When you put your words against the loss,
words where soft flesh might have been a life,
and carved your white urn of poesy

for turning this way and that in changed
light, and put all your burning heart’s truth
to the test of joy and forever,

and to the test of friendship amidst
our later woe, how could you have known
you gave to us too much of beauty?

 

            *             *             *

 

in our time, John,
          we never speak in capitals
          you won’t catch us writing
                   Beauty, Truth
                   (Love or Heart)
          we never sing

in our time
          we make facts, factoids, texts, and contexts
          even our eyes write modest little pictures
                   and our tongues lull the language
          everyone, John, keeps the sublime
                   from themselves or failing
                   to themselves
                   (themselves closet for its bones)
there are almost no poets
                   (as you knew them)
          nor poems
                   (as you knew them)

          instead a surfeit of texts
          strange forays
                   into the narrows of irony
                   or across the barrens of intellect
                   (prairies of silence)
                   (why make a sound a poem at all?)

 

          so that chisled into this modern urn is
                   our overwrought intelligence
                   our well-worked humility

                   nothing yearning, nothing needing
                             to break
                             free

in our time we know
          terrible things about the world that is
          ourselves

          we know
                   the whole of human existence
                   is the flicker of a wing

we know
                   the earth dies in the arms of our sun
                   then our sun, then our universe
¾
                   in blackness or white fire

          and know
                   no god is required

          and know so well
                   our own made means to ends

                   our chemistries and pestilences
                   our death camps and fire storms
                   our fabulous machineries
                   (realities, John, unimaginable)

 

and have known already
                   a hundred years of death

          it so loosed upon us by us
          so lodged
                   in the human voice

that in our time
          we cannot sing
                   or dare not sing
                             or would not sing

  and songless, our eyes have everything to take on
          and, it being everything, they
                   cannot bear up
         

the images soon unravel
          the eyes fix blindly
                   to a stare
         

the poems are now unstirring air

          (and we know no god

was required)

 

            *             *             *

 

Forever and decay is where the error is.

How you could not abide the downward flux,
how love would not stay love nor beauty, beauty;
how you wrote consummately the unconsummated
moment toward eternity and found some solace there:
the lips nearly kissed, the youthful bodies nearly coupled,
eternal fairness, love and longing and spirit ditties
fixed in a stone of words, in a bittersweet protection.

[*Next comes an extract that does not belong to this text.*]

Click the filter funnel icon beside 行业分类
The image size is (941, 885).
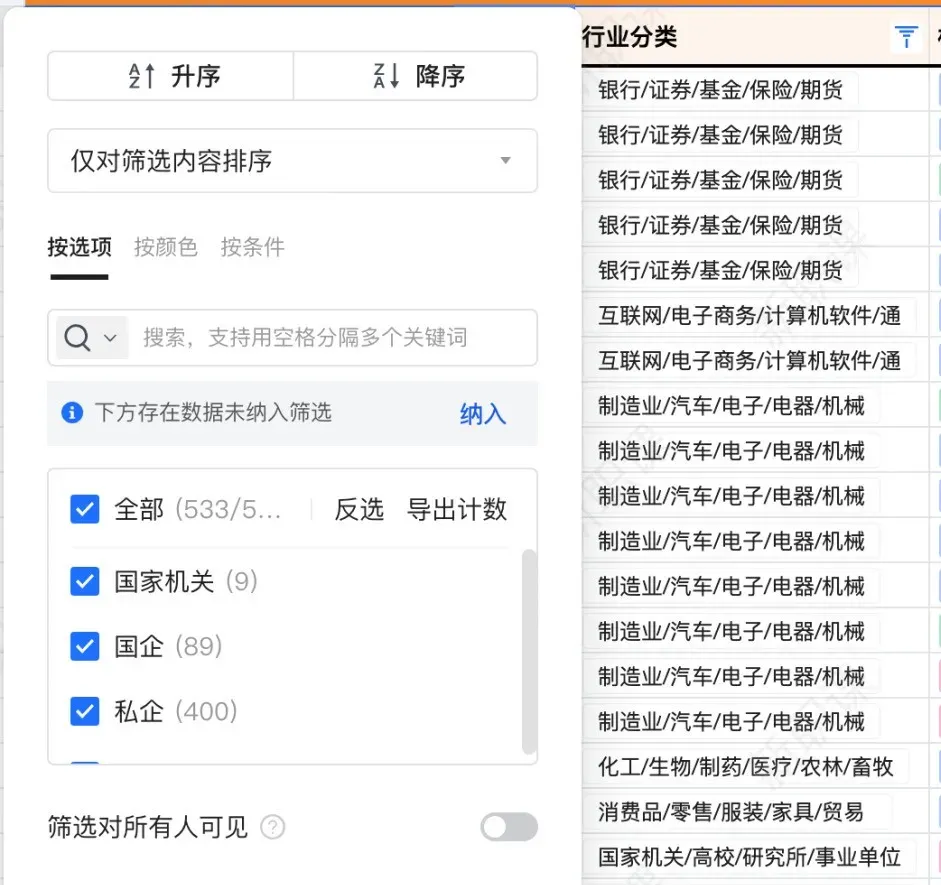(x=905, y=36)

I have spent my twenty years of passion
husbanding the same foolishness of heart:  that words
would win and hold or prove or perpetuate
what was as fleeting as my lover’s heightened breath.

I made fine words.  To no avail.  And made a suffering
where with but a letting go I could have kissed a timeless joy.

 

            *             *             *

 

And I think too
          of Blake’s other law
¾

                   how a grain of sand is a universe
                   and the Universe a grain of sand

                   how therefore every poem
                   must seek the Tyger

                   how that Symmetry
                   must always threaten

                   how there is no poem
                   small enough to hide in

                   how no life is small
                   though the village is empty now

                   how the huge sings in the smallest
                   atom, the smallest life

                   and how in these
                   a huge song waits to sing out.